Last month, a roofing contractor in McDonough called us for help with his website. He'd been spending $2,000 a month on Google Ads for six months. When we asked how many leads those ads were generating, his answer was immediate and honest:
“I honestly have no idea. I get calls, but I don't know which ones come from the ads, my website, Google Maps, or word of mouth. I just keep paying the bill and hoping it's working.”
He didn't have Google Analytics installed. He had no tracking code on his website. No conversion events. No way to connect his ad spend to actual phone calls or form submissions. He was essentially writing a $2,000 check every month and hoping for the best.
What we found after installing GA4 and connecting it to his Google Ads:
Only 22% of his leads were coming from paid ads. The other 78% were coming from organic search and his Google Business Profile—both free. We restructured his budget, shifting $800/month from underperforming ads into local SEO. Within 90 days, total leads increased by 45% while monthly spend dropped to $1,200.
The lesson:You can't improve what you don't measure. Google Analytics 4 is free, powerful, and every small business in Georgia needs it running on their website. This guide shows you exactly how to set it up and use it to make smarter marketing decisions.
Google Analytics 4(GA4) is Google's current web analytics platform. It replaced Universal Analytics (UA), which stopped collecting data in July 2023. GA4 tracks how people find and interact with your website—every page view, button click, form submission, and phone call can be measured.
Unlike the old version that focused on page views and sessions, GA4 uses an event-based model. Every user interaction is tracked as an event, giving you far more detailed insights into what visitors actually do on your site. It also uses machine learning to fill in data gaps and provide predictive insights about customer behavior.
For small businesses in McDonough, Stockbridge, Hampton, Locust Grove, and throughout Henry County and Gwinnett County, GA4 answers the questions that matter most: How many people visit my site? Where do they come from? Do they contact me? Which marketing efforts actually generate leads?
🔑 Key Point: GA4 is free and provides everything a small business needs
You don't need expensive analytics software. GA4 handles unlimited data, custom reports, conversion tracking, audience segmentation, and Google Ads integration—all at zero cost. The paid version (Analytics 360) costs $50,000+/year and is designed for enterprise companies, not local businesses.

Work instructions
A - Write out the GA4 guide text between "Google Analytics 4(GA4)" and "about customer behavior.", inclusive.
B - In the GA4 guide, what share of the roofing contractor's leads came from paid ads?

Material shown
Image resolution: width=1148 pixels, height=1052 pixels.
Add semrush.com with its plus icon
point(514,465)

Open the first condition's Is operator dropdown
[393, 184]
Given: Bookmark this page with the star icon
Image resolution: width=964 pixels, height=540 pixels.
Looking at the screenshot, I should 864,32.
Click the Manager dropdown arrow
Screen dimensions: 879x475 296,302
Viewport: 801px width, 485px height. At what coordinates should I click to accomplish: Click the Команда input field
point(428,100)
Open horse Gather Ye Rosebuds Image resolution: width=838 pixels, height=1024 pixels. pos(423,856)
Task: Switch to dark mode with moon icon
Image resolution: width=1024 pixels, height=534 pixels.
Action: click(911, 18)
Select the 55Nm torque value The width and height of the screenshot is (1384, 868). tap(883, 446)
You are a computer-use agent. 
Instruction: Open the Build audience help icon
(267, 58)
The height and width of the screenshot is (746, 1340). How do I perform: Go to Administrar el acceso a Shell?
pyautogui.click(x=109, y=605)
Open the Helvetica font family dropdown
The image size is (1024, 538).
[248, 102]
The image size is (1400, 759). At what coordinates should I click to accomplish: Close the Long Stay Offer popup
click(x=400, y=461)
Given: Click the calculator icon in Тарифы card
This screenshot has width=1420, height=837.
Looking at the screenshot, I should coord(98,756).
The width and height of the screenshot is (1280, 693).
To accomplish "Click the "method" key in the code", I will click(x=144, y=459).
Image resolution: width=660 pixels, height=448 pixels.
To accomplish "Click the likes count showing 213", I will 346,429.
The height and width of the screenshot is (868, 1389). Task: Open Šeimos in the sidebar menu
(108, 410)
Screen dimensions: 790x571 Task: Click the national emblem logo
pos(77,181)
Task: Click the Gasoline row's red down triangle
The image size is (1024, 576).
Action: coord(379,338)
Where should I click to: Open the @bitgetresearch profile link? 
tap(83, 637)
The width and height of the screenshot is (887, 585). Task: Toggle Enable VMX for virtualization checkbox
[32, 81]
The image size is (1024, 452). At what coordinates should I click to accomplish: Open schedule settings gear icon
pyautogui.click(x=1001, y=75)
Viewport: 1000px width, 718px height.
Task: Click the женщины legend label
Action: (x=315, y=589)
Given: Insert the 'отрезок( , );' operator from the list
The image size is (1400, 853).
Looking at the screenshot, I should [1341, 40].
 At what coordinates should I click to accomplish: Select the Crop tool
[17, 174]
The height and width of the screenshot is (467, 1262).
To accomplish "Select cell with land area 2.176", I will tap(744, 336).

Solutions to the exercise
A -
Google Analytics 4(GA4) is Google's current web analytics platform. It replaced Universal Analytics (UA), which stopped collecting data in July 2023. GA4 tracks how people find and interact with your website—every page view, button click, form submission, and phone call can be measured.
Unlike the old version that focused on page views and sessions, GA4 uses an event-based model. Every user interaction is tracked as an event, giving you far more detailed insights into what visitors actually do on your site. It also uses machine learning to fill in data gaps and provide predictive insights about customer behavior.

B - Only 22% of his leads came from paid ads.